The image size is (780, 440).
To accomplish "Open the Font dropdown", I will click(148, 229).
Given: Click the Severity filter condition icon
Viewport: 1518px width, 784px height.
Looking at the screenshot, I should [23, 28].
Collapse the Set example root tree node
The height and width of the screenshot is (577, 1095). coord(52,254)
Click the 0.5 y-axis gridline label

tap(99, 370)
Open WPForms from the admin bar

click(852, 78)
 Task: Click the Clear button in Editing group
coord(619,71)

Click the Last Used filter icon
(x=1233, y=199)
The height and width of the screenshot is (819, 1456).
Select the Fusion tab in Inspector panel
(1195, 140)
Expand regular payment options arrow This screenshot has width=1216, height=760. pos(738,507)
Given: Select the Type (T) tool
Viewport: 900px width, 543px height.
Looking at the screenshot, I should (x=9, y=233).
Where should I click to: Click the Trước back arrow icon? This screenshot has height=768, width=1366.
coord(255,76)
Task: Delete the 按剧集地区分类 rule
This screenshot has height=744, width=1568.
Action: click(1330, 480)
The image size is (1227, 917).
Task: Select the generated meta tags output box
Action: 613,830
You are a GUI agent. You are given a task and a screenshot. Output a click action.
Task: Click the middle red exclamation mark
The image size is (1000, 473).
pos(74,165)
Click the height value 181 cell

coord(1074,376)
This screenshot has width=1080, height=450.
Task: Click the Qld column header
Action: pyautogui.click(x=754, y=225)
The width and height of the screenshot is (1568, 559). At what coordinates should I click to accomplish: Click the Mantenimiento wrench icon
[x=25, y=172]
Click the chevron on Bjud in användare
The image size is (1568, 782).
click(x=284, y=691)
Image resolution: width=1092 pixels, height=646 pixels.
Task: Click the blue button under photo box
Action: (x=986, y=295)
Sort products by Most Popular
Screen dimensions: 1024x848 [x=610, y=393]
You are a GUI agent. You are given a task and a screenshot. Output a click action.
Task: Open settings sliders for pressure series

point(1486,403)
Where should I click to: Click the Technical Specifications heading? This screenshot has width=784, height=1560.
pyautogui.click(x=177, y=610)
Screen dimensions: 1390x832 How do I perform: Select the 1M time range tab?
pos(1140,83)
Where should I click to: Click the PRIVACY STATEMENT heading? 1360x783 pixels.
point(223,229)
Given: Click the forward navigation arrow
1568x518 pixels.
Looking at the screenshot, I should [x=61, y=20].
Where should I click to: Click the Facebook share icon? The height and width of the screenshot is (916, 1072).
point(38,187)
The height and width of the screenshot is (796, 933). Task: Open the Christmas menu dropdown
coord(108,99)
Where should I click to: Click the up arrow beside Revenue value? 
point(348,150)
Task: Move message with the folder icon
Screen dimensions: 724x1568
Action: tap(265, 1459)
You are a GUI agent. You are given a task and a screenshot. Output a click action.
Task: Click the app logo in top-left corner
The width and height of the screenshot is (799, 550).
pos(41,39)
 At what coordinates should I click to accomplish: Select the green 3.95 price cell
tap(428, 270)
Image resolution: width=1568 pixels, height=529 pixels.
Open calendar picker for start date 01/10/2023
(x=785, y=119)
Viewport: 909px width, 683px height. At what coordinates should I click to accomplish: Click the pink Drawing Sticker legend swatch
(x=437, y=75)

> **REQUIRED ACTION**: Go through the listing and write out each line exactly.

> **RESPONSE FOR THIS EXERCISE**:
The image size is (780, 440).
To accomplish "Open the Font dropdown", I will click(148, 229).
Given: Click the Severity filter condition icon
Viewport: 1518px width, 784px height.
Looking at the screenshot, I should [23, 28].
Collapse the Set example root tree node
The height and width of the screenshot is (577, 1095). coord(52,254)
Click the 0.5 y-axis gridline label

tap(99, 370)
Open WPForms from the admin bar

click(852, 78)
 Task: Click the Clear button in Editing group
coord(619,71)

Click the Last Used filter icon
(x=1233, y=199)
The height and width of the screenshot is (819, 1456).
Select the Fusion tab in Inspector panel
(1195, 140)
Expand regular payment options arrow This screenshot has width=1216, height=760. pos(738,507)
Given: Select the Type (T) tool
Viewport: 900px width, 543px height.
Looking at the screenshot, I should (x=9, y=233).
Where should I click to: Click the Trước back arrow icon? This screenshot has height=768, width=1366.
coord(255,76)
Task: Delete the 按剧集地区分类 rule
This screenshot has height=744, width=1568.
Action: click(1330, 480)
The image size is (1227, 917).
Task: Select the generated meta tags output box
Action: 613,830
You are a GUI agent. You are given a task and a screenshot. Output a click action.
Task: Click the middle red exclamation mark
The image size is (1000, 473).
pos(74,165)
Click the height value 181 cell

coord(1074,376)
This screenshot has width=1080, height=450.
Task: Click the Qld column header
Action: pyautogui.click(x=754, y=225)
The width and height of the screenshot is (1568, 559). At what coordinates should I click to accomplish: Click the Mantenimiento wrench icon
[x=25, y=172]
Click the chevron on Bjud in användare
The image size is (1568, 782).
click(x=284, y=691)
Image resolution: width=1092 pixels, height=646 pixels.
Task: Click the blue button under photo box
Action: (x=986, y=295)
Sort products by Most Popular
Screen dimensions: 1024x848 [x=610, y=393]
You are a GUI agent. You are given a task and a screenshot. Output a click action.
Task: Open settings sliders for pressure series

point(1486,403)
Where should I click to: Click the Technical Specifications heading? This screenshot has width=784, height=1560.
pyautogui.click(x=177, y=610)
Screen dimensions: 1390x832 How do I perform: Select the 1M time range tab?
pos(1140,83)
Where should I click to: Click the PRIVACY STATEMENT heading? 1360x783 pixels.
point(223,229)
Given: Click the forward navigation arrow
1568x518 pixels.
Looking at the screenshot, I should [x=61, y=20].
Where should I click to: Click the Facebook share icon? The height and width of the screenshot is (916, 1072).
point(38,187)
The height and width of the screenshot is (796, 933). Task: Open the Christmas menu dropdown
coord(108,99)
Where should I click to: Click the up arrow beside Revenue value? 
point(348,150)
Task: Move message with the folder icon
Screen dimensions: 724x1568
Action: tap(265, 1459)
You are a GUI agent. You are given a task and a screenshot. Output a click action.
Task: Click the app logo in top-left corner
The width and height of the screenshot is (799, 550).
pos(41,39)
 At what coordinates should I click to accomplish: Select the green 3.95 price cell
tap(428, 270)
Image resolution: width=1568 pixels, height=529 pixels.
Open calendar picker for start date 01/10/2023
(x=785, y=119)
Viewport: 909px width, 683px height. At what coordinates should I click to accomplish: Click the pink Drawing Sticker legend swatch
(x=437, y=75)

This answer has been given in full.